QUESTIONS:
[a] Decide whether each statement below agrees with the department store memoir, answering yes or no and quoting the words of the memoir that settle it. (i) Edie was placed in the toy department. (ii) The narrator directed the woman to the luggage department on the fifth floor. (iii) Gert is described as a thin Irish lady.
[b] Set down a passage from the department store memoir word for word, beginning at "I immediately had" and stopping after "offered this advice.".

SOURCE DOCUMENT:
We were sixteen and could finally get our working papers. My best friend and I had made it to that magical age, and we were thrilled. This meant that we could have the extra money for clothes and yes, records, that were then every teen-agers dream.
You must remember these were the days before television had hit every town, and so we were not inundated with commercials explaining the necessity for items needed for every bodily function. By today’s standards we would probably be considered naïve. However, on that first day of work at Edward’s Department Store in upstate New York, my girlfriend Edie and I felt very sophisticated and worldly and ready to set the world on fire.
After our two week training course, we were given our departments. Edie was sent to the fourth floor toy department and me to the main floor stationary department. Even way back then the lure of pen and paper excited me and my department head was happy to let me decorate the cases with the beautiful paper, matching ink and fountain pens. At times I even added a flower or a silk scarf to add a touch of nostalgia.
The only setback to my otherwise perfect job was the hour every Saturday when I relieved the woman at the drug counter, for her lunch hour. Her name was Gert. She was a rather plump Irish lady who ruled the drug department with an iron hand and tolerated the “young crew” if we were there at the exact moment specified.
One Saturday I went cheerfully over to the drug counter and was left alone to help the customers. Every thing was proceeding in the usual manner when a woman appeared at the counter.
“May I help you?” I asked in my most sophisticated ‘women-to-women’ voice.
“Yes,” she said, “I would like a traveling douche bag.”
My mind raced frantically, and using the little gray cells, in a somewhat Hercule Poiret mentality, tried to figure out what she wanted. Poor woman, I thought, why is she here?”
I immediately had picked up on the word traveling and bag together, dismissing douche as a certain brand? Well, naturally, if I linked traveling and bag the answer was simple. Of course, bags were in the luggage department. So I smiled at the woman, perhaps a bit smugly and kindly offered this advice.
“The traveling douche bags will be found on the seventh floor in the luggage department.”
“Are you sure?” she ventured, meekly.
“Yes madam,” I am sure”. I smiled this time, certain she was a bit dimwitted.
She walked away from the counter looking back over her shoulder but headed toward the up elevators. When Gert returned I told her about the strange woman and after a few questions from Gert and a few answers from me, her face turned slightly red to a brighter fiery red and then even a mauve tinge crossed her brow. She literally shook like the proverbial bowl full of jelly.
I tried to get her to explain the situation, but she was so busy trying to control herself, her only advice was that I had better get back to my own department.
Naturally my girlfriends and I discussed the situation and using a dictionary we found a definition. That rather confused us too, so we decided to let it go. No one actually mentioned the situation to me again, except for the fact that from then on I was left to reign in my own department and an older woman was sent to aid Gert. Also, when Mr. Walrath, our kind floor-walker, passed my counter, he always said good morning with a twinkle in his eye and a slight chuckle as he rounded the corner.

[Stored data entries]
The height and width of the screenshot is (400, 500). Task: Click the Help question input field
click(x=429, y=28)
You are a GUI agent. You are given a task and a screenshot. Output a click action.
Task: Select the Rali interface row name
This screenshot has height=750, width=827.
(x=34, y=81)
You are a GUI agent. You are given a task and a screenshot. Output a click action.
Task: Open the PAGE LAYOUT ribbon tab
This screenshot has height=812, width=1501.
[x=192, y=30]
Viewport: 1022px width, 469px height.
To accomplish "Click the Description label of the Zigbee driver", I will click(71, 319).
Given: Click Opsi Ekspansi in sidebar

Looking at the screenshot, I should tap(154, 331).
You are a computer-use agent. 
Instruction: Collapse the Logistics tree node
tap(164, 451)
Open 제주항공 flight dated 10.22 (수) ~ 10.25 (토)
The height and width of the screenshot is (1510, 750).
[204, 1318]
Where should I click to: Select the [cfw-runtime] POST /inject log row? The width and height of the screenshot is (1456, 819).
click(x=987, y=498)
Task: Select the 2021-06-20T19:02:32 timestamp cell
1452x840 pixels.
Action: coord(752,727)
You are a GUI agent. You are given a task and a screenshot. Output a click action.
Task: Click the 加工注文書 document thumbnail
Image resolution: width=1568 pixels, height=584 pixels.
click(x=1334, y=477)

EXPECTED RESPONSES:
[a]
(i) Yes: "Edie was sent to the fourth floor toy department"
(ii) No: "The traveling douche bags will be found on the seventh floor in the luggage department."
(iii) No: "She was a rather plump Irish lady"

[b]
I immediately had picked up on the word traveling and bag together, dismissing douche as a certain brand? Well, naturally, if I linked traveling and bag the answer was simple. Of course, bags were in the luggage department. So I smiled at the woman, perhaps a bit smugly and kindly offered this advice.